In the alcohol withdrawal phase, a decrease in proinflammatory cytokines, together with an increase of anti-inflammatory ones, was found a few days after the cessation of consumption [82]. Furthermore, in patients with Alcoholic Liver Disease, CCL18 expression was increased in the adipose tissue after one week [108]. This chemokine induces an M2 macrophage phenotype [109] that is related to an anti-inflammatory response [110]. Therefore, these findings suggest that the inflammatory effect of alcohol begins to revert rapidly when alcohol consumption stops.

These changes were also found up to one month after the cessation of alcohol consumption [111]. Consistently with previous findings, advanced glycation end products (AGE) remain elevated one month after the termination of consumption [112], and decreases in Clara Cell secretory protein (CC16) [111], a protein with anti-inflammatory properties that has been postulated as a biomarker in several lung diseases, have also been observed [113].

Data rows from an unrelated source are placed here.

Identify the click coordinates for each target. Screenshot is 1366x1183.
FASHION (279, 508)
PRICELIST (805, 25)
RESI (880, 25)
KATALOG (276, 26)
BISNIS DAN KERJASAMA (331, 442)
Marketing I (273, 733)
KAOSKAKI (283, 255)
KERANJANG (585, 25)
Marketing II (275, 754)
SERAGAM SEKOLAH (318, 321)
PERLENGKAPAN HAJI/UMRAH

Therefore, improving inflammatory parameters may provide a basis for detecting relapses in patients undergoing alcohol withdrawal in the short and medium term. However, it is necessary to investigate the potential of inflammatory biomarkers during a more prolonged detoxification period and to predict the patients who are the most susceptible to delirium tremens due to alcohol withdrawal, a condition that could compromise their lives (Table 4).

Table 4

Alcohol Use Disorder: Withdrawal.

Target	Experimental Design	Sample	Major Finding	Species	Method	References
IL-6, IL-8, IL-10	Withdrawal	Serum	↓ levels after a few days of abstinence in patients with an alcohol withdrawal syndrome	Human	ELISA	[82]
Advanced glycation end products (AGE)			↑ In patients with at least one month of abstinence compared to control.		Spectrophotometric	[112]
IL-1RA, Il-8, Il-6			↑ Alcoholic patients without liver disease one month of detoxification, compared with control.		ELISA	[111]
Clara cell secretory protein (CC16)			↓ Alcoholic patients without liver disease one month of detoxification
CCL18		Subcutaneous Adipocyte tissue	↑ after one week of withdrawal in ALD patients		Real-time PCR	[108]

“↑” refers to an increase and “↓” to a decrease in the target of interest.

4.4. Alcoholic Liver Disease

One of the most visible consequences of the chronic, long-term consumption of large amounts of alcohol is the progression to liver disease (ALD). The disease progresses from the initial stages with fatty liver disease, which is reversible in many cases, to liver inflammation, and finally to loss of function due to liver fibrosis or cirrhosis.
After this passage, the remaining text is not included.